L'ultima modifica è del 28 agosto 2010 alle ore 08:55.
Poche immagini dall'infinito canale che tv, web, YouTube, iPad riversano ogni giorno davanti ai nostri occhi, turba più dei visi caravaggeschi dei minatori cileni, sepolti in attesa di salvezza. Uomini nudi per combattere il calore oppressivo, l'umidità penetrante, la soffocante claustrofobia. Le cronache parlano di acqua ricavata dai serbatori usati di solito per raffreddare le macchine, cibo razionato, medicine che servono e si dovranno far calare pian piano, senza che ulteriori frane aggravino la situazione.
Tra i lavoratori in pericolo un asso della nazionale cilena di una volta, Lobos, che ora condivide l'ansia dei suoi compagni. Fuori dalla miniera i familiari, prima sconvolti dall'angoscia, poi felici perché i loro cari sono vivi, infine di nuovo stretti dall'attesa che sarà lunga e grave. I nuovi media, la tecnologia che ormai ci permette di vedere tutto, ovunque, in diretta, ci rimanda ai versi lontani del poeta Blake «and was Jerusalem builded here among these dark Satanic mills», davvero è possibile costruire la Gerusalemme umana nella fatica indiavolata sopra e sotto la terra? I pensieri e le preghiere di milioni di noi, in questi giorni, con i minatori del Cile.

* * * *

(Elenco attività)
A. Stabilisci se ciascuna affermazione concorda con il brano sui minatori cileni, rispondendo sì o no e citando le parole decisive del testo: (i) tra i minatori intrappolati c'è un ex campione della nazionale cilena; (ii) i familiari dei minatori sono rimasti sempre calmi; (iii) il brano cita versi del poeta Blake.
B. Secondo il brano sui minatori cileni, perché gli uomini sono nudi?
I record costituiscono materiale separato dal brano sui minatori cileni.

(Dati grezzi)
* * * *

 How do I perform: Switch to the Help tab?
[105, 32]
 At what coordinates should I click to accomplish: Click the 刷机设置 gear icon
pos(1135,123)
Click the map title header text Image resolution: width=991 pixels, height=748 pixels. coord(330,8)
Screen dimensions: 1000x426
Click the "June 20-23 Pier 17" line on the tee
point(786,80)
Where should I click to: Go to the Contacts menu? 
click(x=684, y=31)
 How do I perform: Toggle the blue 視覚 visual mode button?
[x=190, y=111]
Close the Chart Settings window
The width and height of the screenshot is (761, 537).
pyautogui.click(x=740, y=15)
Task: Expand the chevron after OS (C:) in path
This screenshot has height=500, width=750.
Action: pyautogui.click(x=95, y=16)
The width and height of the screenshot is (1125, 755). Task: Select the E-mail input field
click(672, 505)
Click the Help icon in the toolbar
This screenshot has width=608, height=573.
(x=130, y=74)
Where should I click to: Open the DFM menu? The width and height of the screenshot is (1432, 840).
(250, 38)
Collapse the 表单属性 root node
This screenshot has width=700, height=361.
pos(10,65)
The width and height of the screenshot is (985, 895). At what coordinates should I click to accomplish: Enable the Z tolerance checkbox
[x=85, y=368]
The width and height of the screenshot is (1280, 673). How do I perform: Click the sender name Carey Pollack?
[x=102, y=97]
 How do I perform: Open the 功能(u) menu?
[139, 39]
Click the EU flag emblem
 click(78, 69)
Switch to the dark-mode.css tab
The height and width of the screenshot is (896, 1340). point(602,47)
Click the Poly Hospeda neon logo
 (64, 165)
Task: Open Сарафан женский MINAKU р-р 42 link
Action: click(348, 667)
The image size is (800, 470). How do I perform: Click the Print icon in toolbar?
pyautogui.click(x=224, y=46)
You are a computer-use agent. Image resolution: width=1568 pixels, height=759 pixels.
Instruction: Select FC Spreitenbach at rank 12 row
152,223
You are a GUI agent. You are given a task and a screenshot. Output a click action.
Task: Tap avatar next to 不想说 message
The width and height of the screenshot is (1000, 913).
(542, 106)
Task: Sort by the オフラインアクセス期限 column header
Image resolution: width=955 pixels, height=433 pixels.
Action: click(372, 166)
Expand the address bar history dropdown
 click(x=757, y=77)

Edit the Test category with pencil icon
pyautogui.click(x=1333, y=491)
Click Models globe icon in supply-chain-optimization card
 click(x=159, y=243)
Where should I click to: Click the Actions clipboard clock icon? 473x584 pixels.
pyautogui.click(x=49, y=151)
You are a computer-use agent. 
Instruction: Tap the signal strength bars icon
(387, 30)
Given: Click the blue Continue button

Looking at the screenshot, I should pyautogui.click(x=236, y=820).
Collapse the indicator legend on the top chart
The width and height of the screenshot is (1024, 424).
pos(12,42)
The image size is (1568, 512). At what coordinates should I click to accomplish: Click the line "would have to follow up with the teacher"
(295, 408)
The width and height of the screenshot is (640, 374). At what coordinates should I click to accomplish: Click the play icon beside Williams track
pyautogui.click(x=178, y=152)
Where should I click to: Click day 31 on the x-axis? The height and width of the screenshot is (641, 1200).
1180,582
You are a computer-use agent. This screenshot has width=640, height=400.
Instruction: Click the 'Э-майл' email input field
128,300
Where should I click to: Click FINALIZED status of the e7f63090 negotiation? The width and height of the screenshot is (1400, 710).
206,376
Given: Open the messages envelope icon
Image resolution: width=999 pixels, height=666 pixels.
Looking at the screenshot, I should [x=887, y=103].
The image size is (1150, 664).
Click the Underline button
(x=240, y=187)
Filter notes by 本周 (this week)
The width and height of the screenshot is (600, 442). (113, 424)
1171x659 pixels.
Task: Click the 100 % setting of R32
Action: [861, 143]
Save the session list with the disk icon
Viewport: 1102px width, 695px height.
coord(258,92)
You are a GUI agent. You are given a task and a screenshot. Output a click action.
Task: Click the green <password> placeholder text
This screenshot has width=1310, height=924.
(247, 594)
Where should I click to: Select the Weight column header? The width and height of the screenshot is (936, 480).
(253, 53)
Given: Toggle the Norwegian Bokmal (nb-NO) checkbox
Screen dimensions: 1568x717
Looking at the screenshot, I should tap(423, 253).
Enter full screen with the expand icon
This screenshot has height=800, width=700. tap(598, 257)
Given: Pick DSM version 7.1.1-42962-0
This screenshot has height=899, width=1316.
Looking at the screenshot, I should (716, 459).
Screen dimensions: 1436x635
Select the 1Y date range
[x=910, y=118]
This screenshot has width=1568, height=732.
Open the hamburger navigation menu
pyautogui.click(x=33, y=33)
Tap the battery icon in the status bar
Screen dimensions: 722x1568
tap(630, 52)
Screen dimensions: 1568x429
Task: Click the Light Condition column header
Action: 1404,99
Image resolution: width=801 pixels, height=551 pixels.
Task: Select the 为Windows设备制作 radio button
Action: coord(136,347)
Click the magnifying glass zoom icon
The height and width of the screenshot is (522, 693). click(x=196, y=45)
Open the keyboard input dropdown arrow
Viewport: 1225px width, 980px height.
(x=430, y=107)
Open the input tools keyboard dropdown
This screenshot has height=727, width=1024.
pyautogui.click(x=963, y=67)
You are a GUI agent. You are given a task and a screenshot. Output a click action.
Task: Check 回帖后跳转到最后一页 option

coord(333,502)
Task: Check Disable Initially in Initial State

* * * *

(Soluzioni dell'esercizio)
A.
(i) Sì: "un asso della nazionale cilena di una volta, Lobos".
(ii) No: "prima sconvolti dall'angoscia".
(iii) Sì: "ci rimanda ai versi lontani del poeta Blake".

B. Per combattere il calore oppressivo, l'umidità penetrante e la soffocante claustrofobia.